The murky and abstract world of “High Finance” not being my cup of tea, I have had to work very hard to try and understand this CDR stuff, as well as figure out what the bigger picture is here. (Hat tip to Joseph Cummins: good NYT article. Also, FYI: the Santa Fe New Mexican has a wealth of stuff not just on the front pages but in their writer’s blogs–check out some of the comments posted there, too!)
At this point, it seems to me that we have a decade or more long effort on the part of several big financial firms to conspire to rig bids and price fix. Part of this included the “necessary cost” donating relatively tiny sums (in comparison to their profits off the contracts) to the PAC’s and campaigns of the sucker politicians in the states and localities where they were doing business. While some idiots were stupid enough to allow themselves to be outright bribed, they were usually low-level local pols, lacking the sophistication and savvy of bigger profile politicians who mostly didn’t cross the legal–not necessarily ethical–line. The banks and financial firms acted like professional con artists who worked every angle to get what they wanted: over payment for their services, and friendly faces in all the high places needed to continue their scam.
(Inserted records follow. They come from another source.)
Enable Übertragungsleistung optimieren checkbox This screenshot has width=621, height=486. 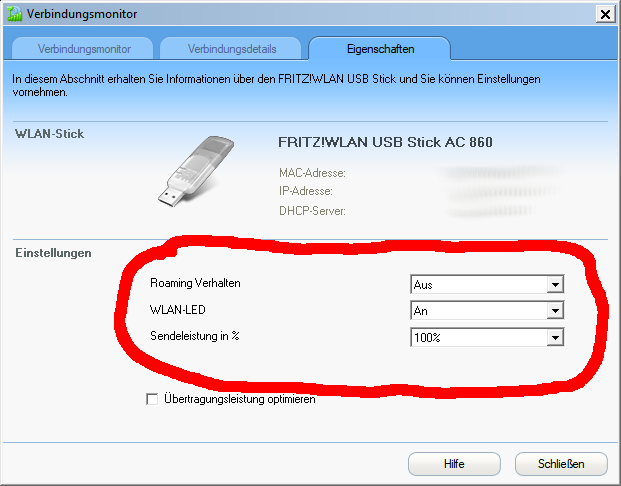click(x=152, y=399)
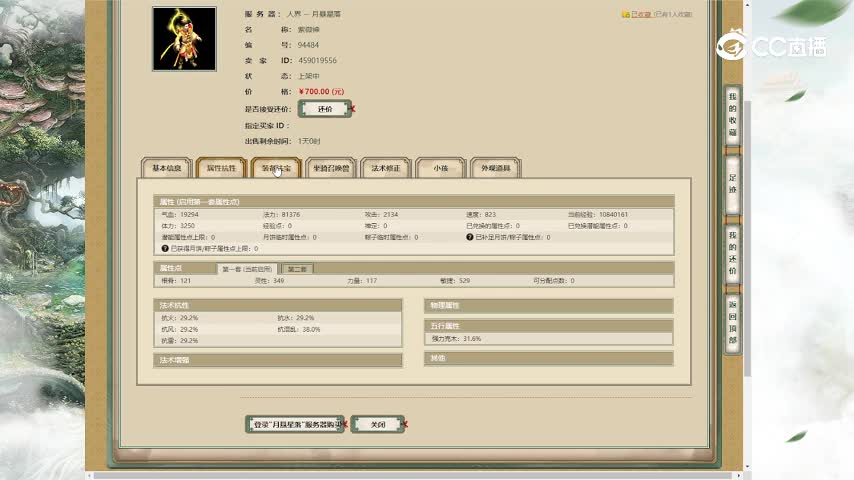The height and width of the screenshot is (480, 854).
Task: Select the 坐骑召唤兽 tab
Action: pos(330,168)
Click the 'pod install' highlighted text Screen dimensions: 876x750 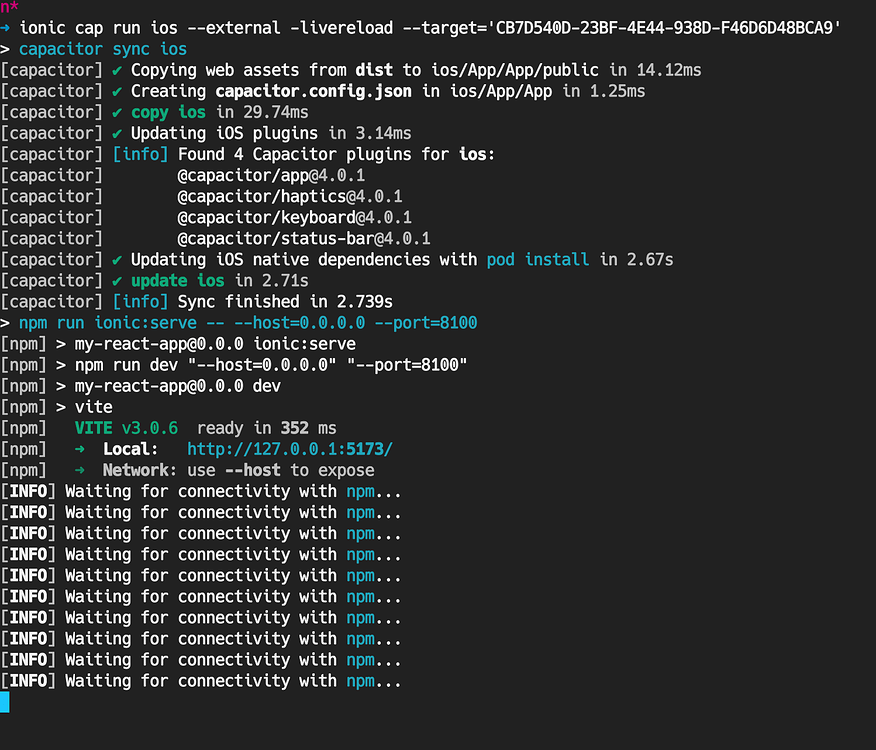[x=537, y=260]
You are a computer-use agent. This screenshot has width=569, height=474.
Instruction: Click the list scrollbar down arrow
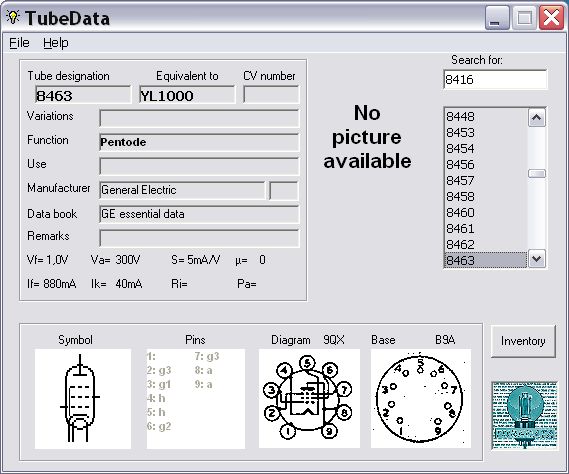[537, 259]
I suspect we will find Richardson did not personally cross the necessary legal lines here for him to be facing any prosecution. He’s not as dumb or as sociopathic as the Blago-style politicians of the world. The irony is that he who seems to be the master of the legal “pay-to-play” may have actually been a victim, not only of CDR but of some closely associated unscrupulous folks who were REALLY responsible for pulling off this dea–and got paid nicely for it!
Carter Bundy’s post below nails it as usual on these issues. Once again, we’re such a bunch a chumps here in the Land of Enchantment for failing to demand transparency from our government and politicians. This story is far, far bigger than the New Mexico aspect of it.
This article (http://cafr1.com/FTM.html) may be of interest relating to past/present ethics (Governor, CDR & muni's).
Re: ethics reform
Anything short of transparent and honest accountability to meaningful standards of conduct and competence
is only a step in the right direction.
If surveyed, a majority of New Mexicans would opt to end the culture of corruption in New Mexico government.
Yet we find ourselves begging them for any small part of what we deserve.
If public servants had any intention of ever holding themselves honestly accountable for their public service
it would have been done a long time ago.
Corruption and incompetence will not be ended by those who benefit from tolerating and enabling them.
The terms of public inservitude are the prerogative of the public, not of the servant.
Should anyone care if Gary King or Bill Richardson push for ethics reform?
Gary King refuses to prosecute the State Land Commissioner in the biggest “pay to play” political scandal in this states history, but refuses to, likely because his cousin Jerry King works there and is likely knee deep in the scandal.
And the Governor, well, again who cares!!!
Logic is a lost language…
Perhaps Gary and Bill Richardson may as well hire Henry Kissinger to be the lobbyist for their ethics package!